I, Sexbot.
Hegel in the Age of Intelligent Machines

Tuesday, 28 August 2018, 7.30 pm, diffrakt | centre for theoretical periphery

Lecture and discussion with
Maria Dada | Hannah Wallenfels

Sex Robots are instrumented sex dolls, with a history that dates back to masterbation puppets invented in the 17th century by dutch sailors. First made out of leather and cloth, the sex robot has evolved to acquire speech and, with the advent of deep learning recurrent neural networks, perhaps a mind. Discussions of sex robots are often accompanied by arguments that they encourage a heteronormative view and the idea that women are slaves to desire.

For Hegel the slave or the bondsman is one of the structures of self-consciousness that is born out of the battle of desires, when one self-consciousness meets and tries to eliminate the other self-consciousness, which stands over and against it. The enslaved self-consciousness becomes the instrument, the tool or the robot of the master. The slave then enslaves another tool, a robot, in order to realise itself as self-consciousness again. The machine, or the AI is that which mediates and alienates self-consciousness from nature, from their own nature, but which allows them to realise their own boundless creativity as self-consciousness once again.

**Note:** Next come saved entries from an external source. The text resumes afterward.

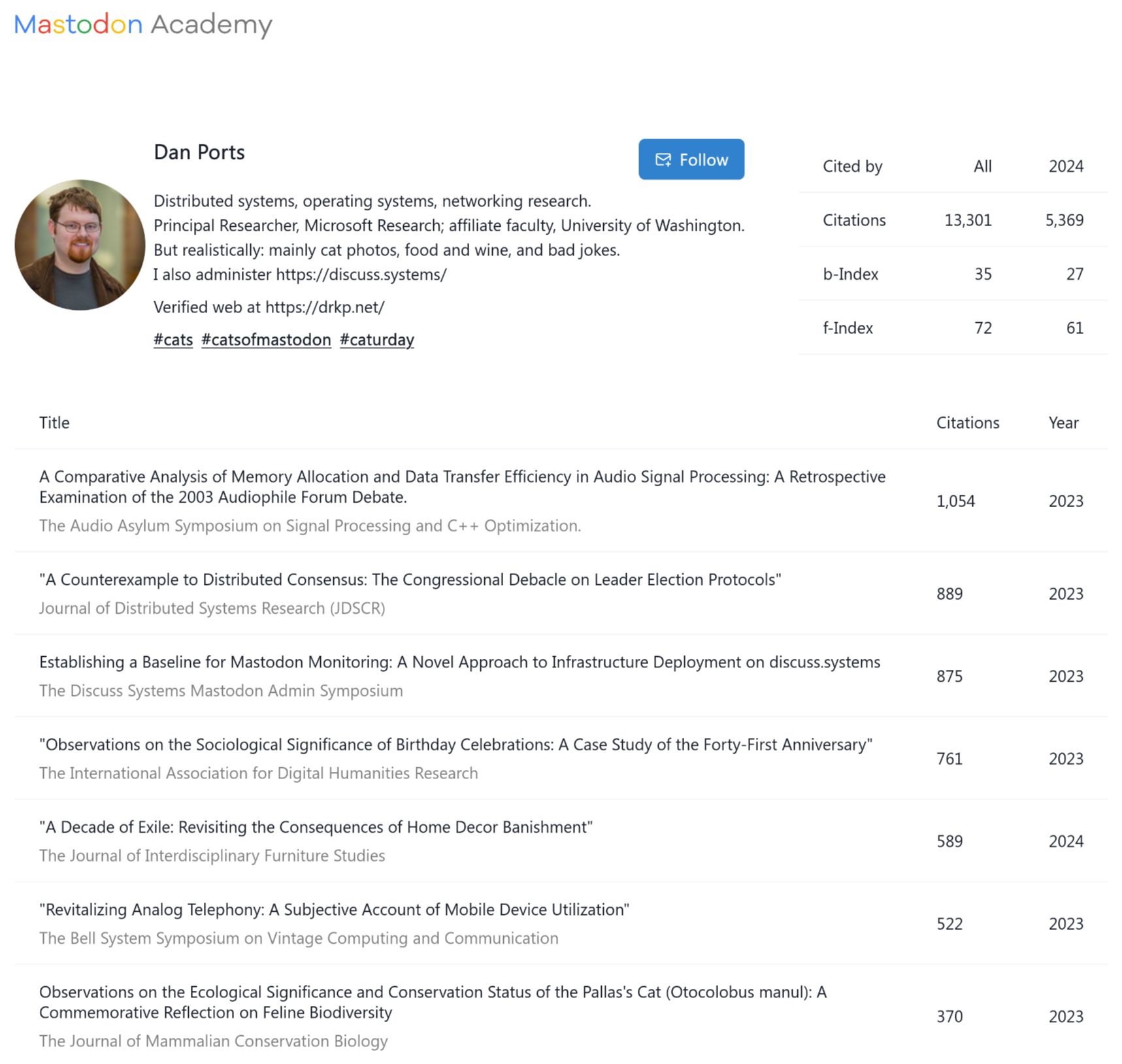Click the Title column header
Image resolution: width=1122 pixels, height=1064 pixels.
pos(54,423)
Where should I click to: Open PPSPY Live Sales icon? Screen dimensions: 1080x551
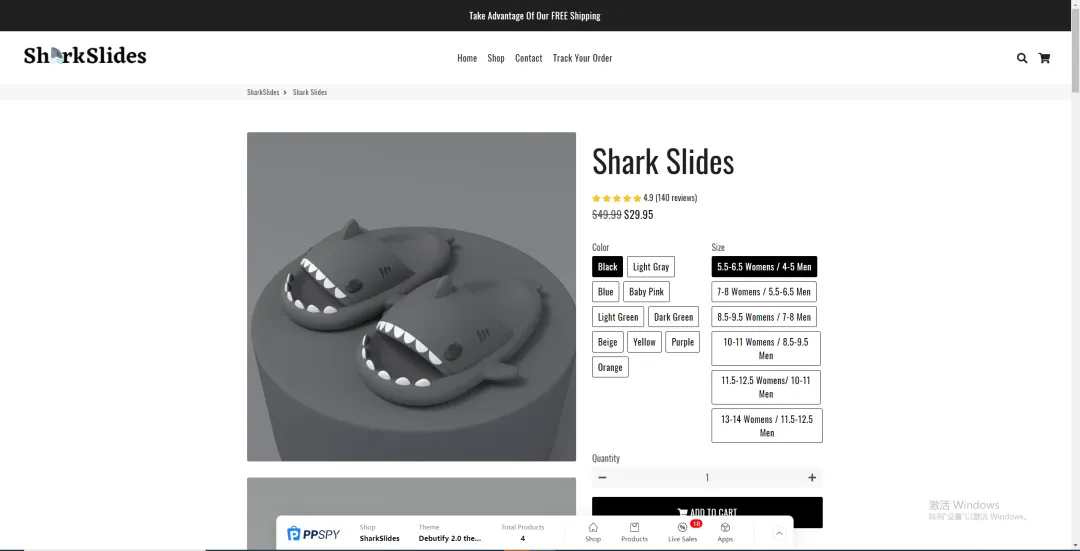pyautogui.click(x=683, y=528)
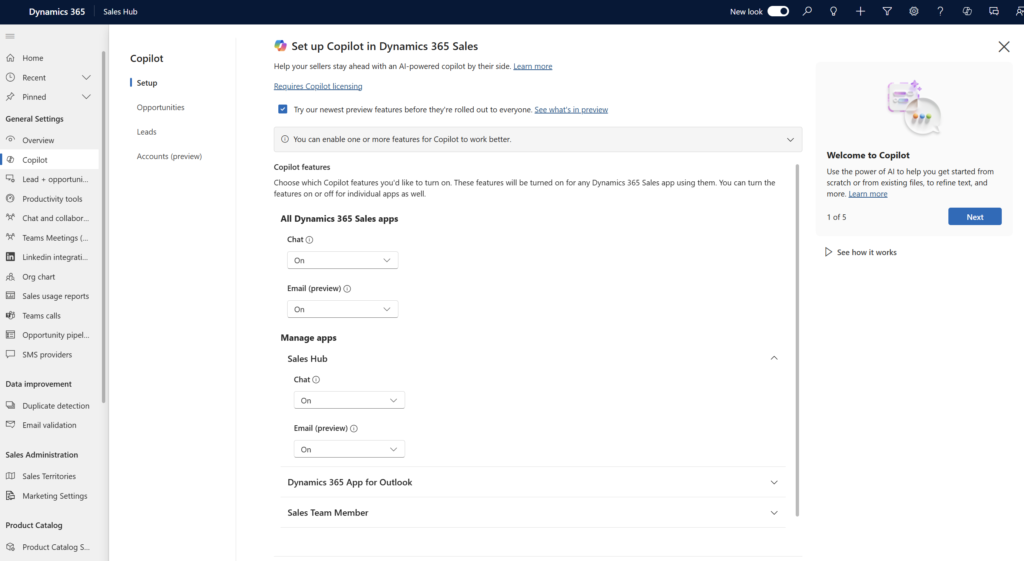Viewport: 1024px width, 561px height.
Task: Open search with the magnifier icon
Action: point(808,11)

In an epoch when our desires are enslaved by consumer marketing algorithms studying our statistical cybernetic past to nudge us into consuming models in order to fabricate market demand, it is almost as if the cybernetic machine, the tool, has been switched back onto self-consciousness. As if self-consciousness is meeting itself once more only this time it’s in the shape of AI. With this repeated encounter we can begin to ask: What is the role of the sex robot? How can we imagine the sex robot to come? Are we ready to queer these sex machines?